Evacuation, stockage et transformations simples des fumiers

Différentes pratiques d’évacuation du fumier hors du bâtiment d’élevage

De nombreuses variations existent dans les pratiques de gestion des effluents ; cependant, la plupart des poulaillers sont curés après 3 à 6 bandes élevées dans un même bâtiment aux Etats-Unis d’Amérique. Plus le nombre de bandes élevées sur la même litière croît, meilleure est sa valeur nutritionnelle pour les plantes, et les différences entre la zone « dortoir » et les autres zones dans le poulailler deviennent minimes après quatre bandes. En France, le curage complet du bâtiment est réalisé après chaque départ de lot (Ritz et Merka, 2009).
McGahan et al. (2008) ont étudié les différentes pratiques d’élevage concernant la gestion de la litière afin d’établir une charte des bonnes pratiques. En fonction du type d’élevage, les fientes aboutissent à du lisier, du fumier ou sont naturellement disséminées par les oiseaux dans les systèmes à parcours libre. La litière de volaille est souvent relativement sèche et donc assez facile à gérer car manipulable. Dans les vieux bâtiments, certains éleveurs évacuent et stockent la litière des zones souillées sous un hangar jusqu’au nettoyage complet du bâtiment (à la fin de la bande). Dans les systèmes d’élevage modernes, des courroies de transport évacuent le fumier hors du poulailler, entre deux bandes, vers un lieu de stockage ou d’enlèvement. Pour les élevages sur grillage ou sur caillebotis, les fientes accumulées sont enlevées totalement après que les oiseaux sont partis.

◆ **Consignes**:
a) D'après le texte sur l'évacuation des fumiers, après combien de bandes la plupart des poulaillers sont-ils curés aux États-Unis ?
b) Poursuivez le texte sur l'évacuation et le stockage des fumiers à la suite de sa dernière phrase.

◆ **Données sources**:
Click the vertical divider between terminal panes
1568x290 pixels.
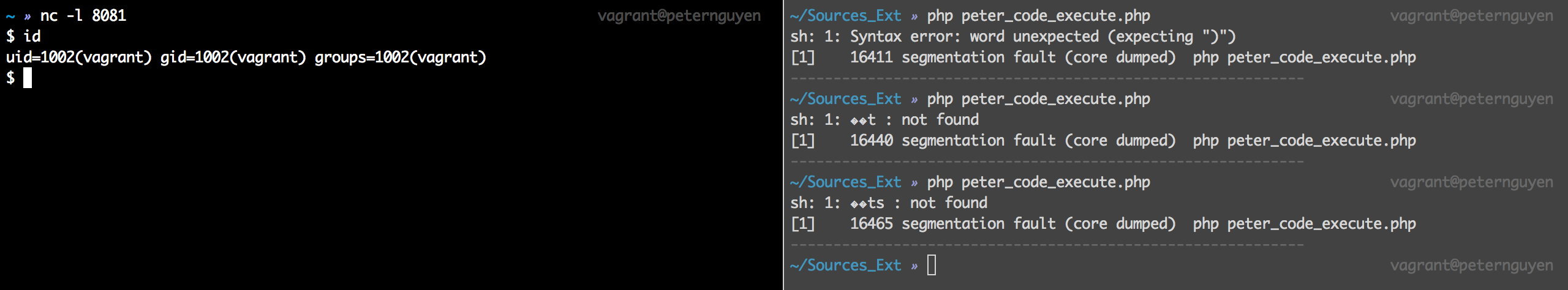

◆ **Réponses par consigne**:
a) Après 3 à 6 bandes élevées dans un même bâtiment.

b)
En fonction du type d’évacuation du fumier, les propriétés du produit obtenu en fin de bande changent. Sistani et al. (2003) ont comparé deux techniques d’élimination de la litière entre 2 bandes d’animaux : la première technique, le « decaking » ou décomprimage consiste à retirer entre chaque bande le « gâteau », mélange de matériel souillé par les déjections et de nourriture gaspillée par les animaux ; la deuxième technique, le curage, consiste à retirer l’intégralité de la litière après 8 à 10 bandes d’animaux (durée d’élevage de 47 à 49 jours chacune). Contrairement à la litière, le gâteau mesure normalement 5- 10 cm d’épaisseur et se forme en surface, avec une grande variabilité en fonction des poulaillers.
La récolte du gâteau s’effectue grâce à un outil spécialement conçu à cet effet (HousekeeperND), qui sépare la litière sèche (fines particules de copeaux de bois, aiguilles de pin ou coques d’arachides) du gâteau humide agrégé en blocs, et laisse retomber la partie sèche du substrat au sol. L’ajout de litière fraîche permet ensuite de compenser le volume enlevé lors du décomprimage.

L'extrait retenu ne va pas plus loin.